**READING PASSAGE**
+===+

Cool roofs — added to new and significantly remodeled rooftops — will roll out over decades, and may even increase air pollution. Cool pavement cannot be used on broad boulevards and major streets where dirt and oil will negate its value. And tree planting, even with enthusiastic volunteer partners, has limited funding. Beyond these logistical challenges, these solutions are explicitly directed at landscape-level change, not avoiding individual harm. So far they offer little hope for reducing harm to Angelenos. The hot walls I touched in Pacoima remain hot.
My reporting last year in the San Fernando Valley centered on urban heat and health impacts connected to apartments and homes in the hottest part of LA, occupied by people who lacked AC, or couldn’t afford to run it much. In homes where I collected data, indoor heat tracked outdoor heat, and lingered into the evening, disturbing sleep patterns and family routines in addition to producing recognized symptoms. What I found suggests that the practical solutions Los Angeles has offered so far aren’t really tailored to the risk.
But people aren’t just getting sick where it’s hot, in their homes, and in Los Angeles.
In comparatively mild Northern California, last summer was a deadly one. Two people died in Santa Clara County in June, in a car, and outdoors. Over Labor Day weekend, heat killed three people in San Mateo County and three people in San Francisco.
At the time, politicians acknowledged that heat is a wider problem than these statistics demonstrate. “The reality is it’s probably more than three,” Supervisor Aaron Peskin told the San Francisco Examiner. “The bottom line in the city of San Francisco, one of the richest cities in the world, three is three too many, and it’s embarrassing that The City did not take enough steps in advance to prevent this from happening.”
This year, I’ll continue reporting on urban heat as a climate-driven problem, with help from the Center for Health Journalism’s 2018 Impact Fund. And I’ll look closely at what happened in the Bay Area, including potential solutions and interventions.
As I report, I continue to be interested in how personal geography affects one’s heat burden. And one place we all spend a lot of time is at work.
Federal law requires employers to prevent hazards at work that could result in death, including excessive heat. And California has a more protective standard, covering outdoor workplaces where the temperature is 85 degrees or higher. Now the state has begun considering indoor workplaces too, which could potentially influence discussion of a federal standard.
Heat reduces our cognitive function and physical productivity, making work harder. But here, again, statistics undercount the risk: An investigation by reporters at the Desert Sun found that only a handful of deaths during agricultural work were counted by Cal OSHA as heat related, and only a fraction of illnesses.
For the first time in 20 years, the National Institute for Occupational Safety and Health updated its proposed criteria for a recommended standard for heat exposure, to take into account new scientific evidence and conclusions. But NIOSH’s language remains cautious. “It is likely but unclear to what extent global climate change will impact known heat-exposure hazards for workers, especially with regard to severity, prevalence, and distribution,” the updated guidance says. And the state is taking all of this information into consideration as it develops a standard for heat hazards at work indoors.
I began this project intrigued by the risk of urban heat because of my own experiences. As I’ve tried to fill in the gaps in data and current knowledge, I’ve gotten to know neighborhoods around the state. I’ve been invited into homes and schools, warehouses, garages and trailers. The creeping problem of warmer temperatures is spreading into all of these places. For the sake of understanding our health, it’s time to better understand what that means.

+===+

**RECORDED INFORMATION**

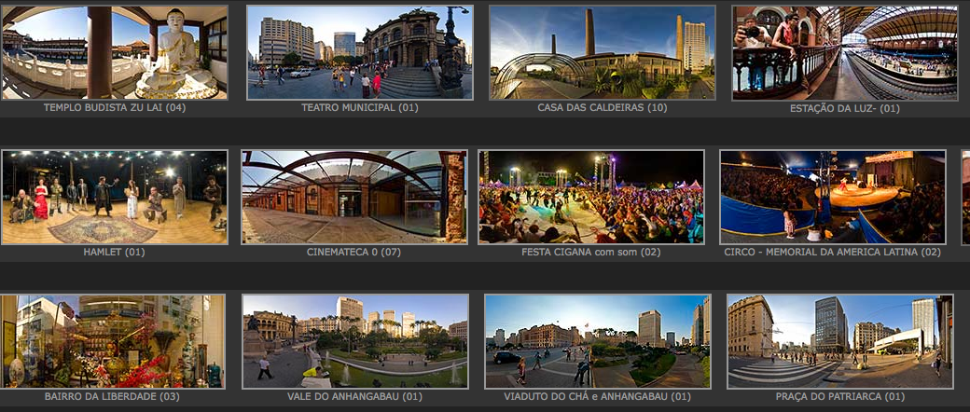Click the "FESTA CIGANA com som (02)" caption
The height and width of the screenshot is (412, 970).
point(591,253)
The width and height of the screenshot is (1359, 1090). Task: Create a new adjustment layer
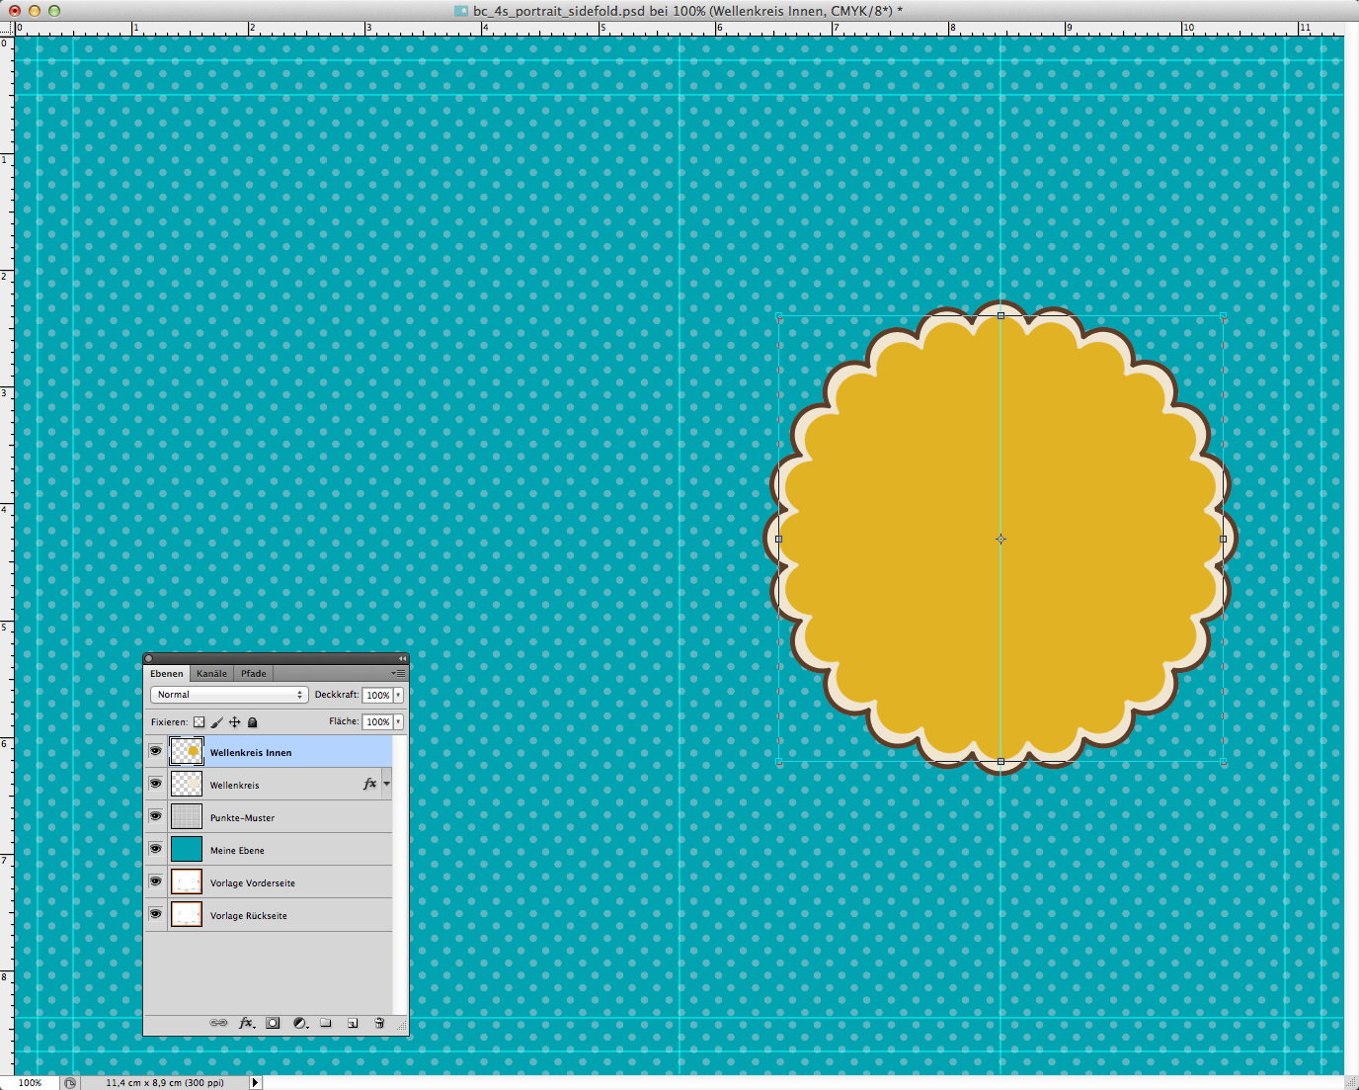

+===+

**WHAT IS NEEDED**
Rewrite the passage on urban heat from "My reporting last" up to and including "in Los Angeles.", changing "Los Angeles" to "Southern California". The data has no connection to the passage on urban heat.

**YOUR RESPONSE**
My reporting last year in the San Fernando Valley centered on urban heat and health impacts connected to apartments and homes in the hottest part of LA, occupied by people who lacked AC, or couldn’t afford to run it much. In homes where I collected data, indoor heat tracked outdoor heat, and lingered into the evening, disturbing sleep patterns and family routines in addition to producing recognized symptoms. What I found suggests that the practical solutions Southern California has offered so far aren’t really tailored to the risk.
But people aren’t just getting sick where it’s hot, in their homes, and in Southern California.